Hyper-reduction for Petrov-Galerkin reduced order models

• Published in: arXiv.org
• Main Authors: S Ares de Parga, Bravo, J R, Hernandez, J A, Zorrilla, R, Rossi, R
• Format: Paper Journal Article
• Language: English
• Published: Ithaca Cornell University Library, arXiv.org 28.09.2023
• Subjects: Computer Science - Computational Engineering, Finance, and Science; Finite element method; Galerkin method; Jacobians; Optimization; Reduced order models; Reduction
• ISSN: 2331-8422
• DOI: 10.48550/arxiv.2309.16267

Projection-based Reduced Order Models minimize the discrete residual of a "full order model" (FOM) while constraining the unknowns to a reduced dimension space. For problems with symmetric positive definite (SPD) Jacobians, this is optimally achieved by projecting the full order residual onto the approximation basis (Galerkin Projection). This is sub-optimal for non-SPD Jacobians as it only minimizes the projection of the residual, not the residual itself. An alternative is to directly minimize the 2-norm of the residual, achievable using QR factorization or the method of the normal equations (LSPG). The first approach involves constructing and factorizing a large matrix, while LSPG avoids this but requires constructing a product element by element, necessitating a complementary mesh and adding complexity to the hyper-reduction process. This work proposes an alternative based on Petrov-Galerkin minimization.
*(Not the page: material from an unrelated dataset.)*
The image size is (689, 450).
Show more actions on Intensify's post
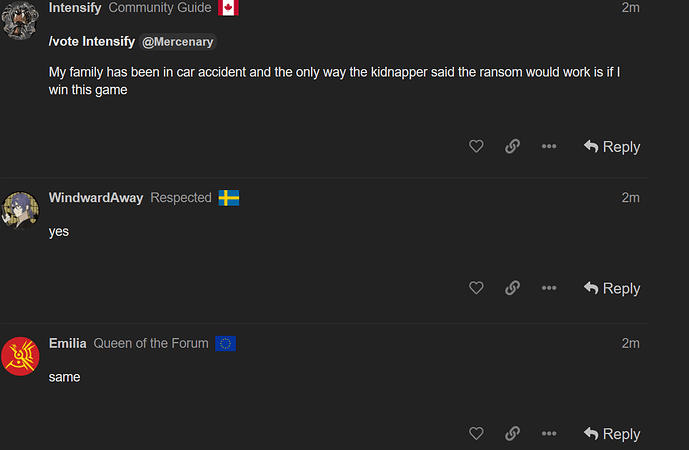pos(549,147)
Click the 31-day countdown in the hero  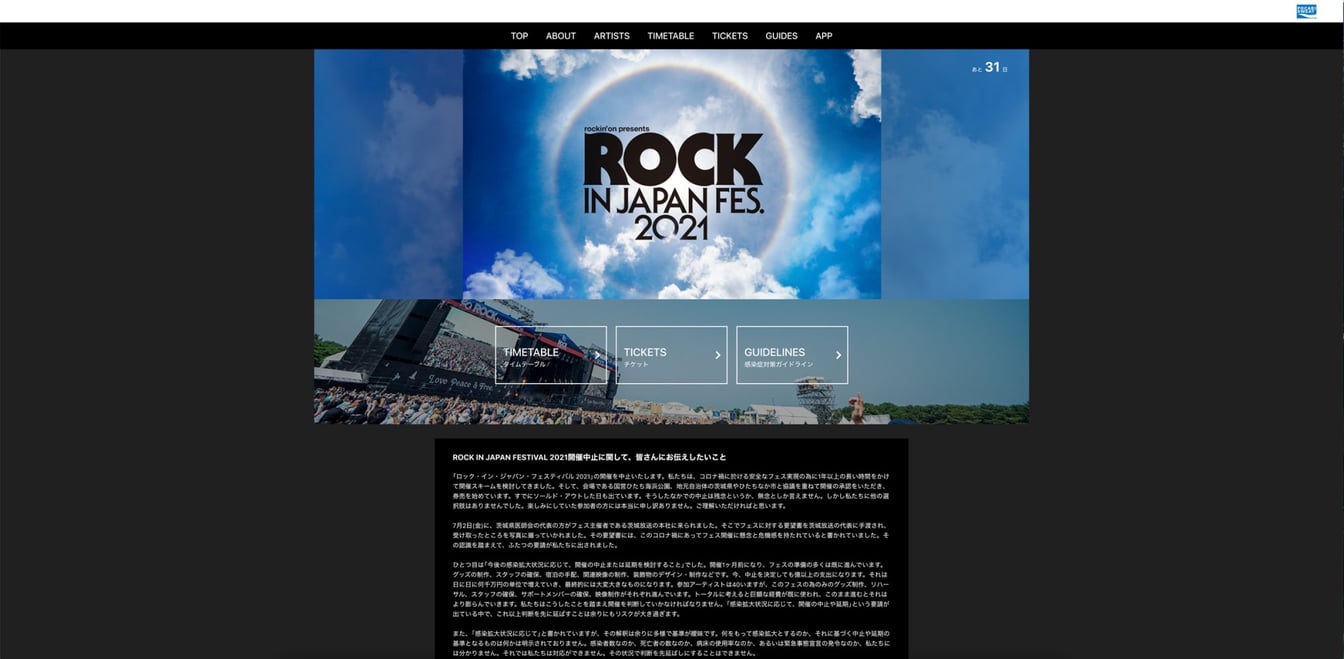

We choose a left basis for a least-squares minimization on a reduced problem, ensuring the discrete full order residual is minimized. This is applicable to both SPD and non-SPD Jacobians, allowing element-by-element assembly, avoiding the use of a complementary mesh, and simplifying finite element implementation. The technique is suitable for hyper-reduction using the Empirical Cubature Method and is applicable in nonlinear reduction procedures.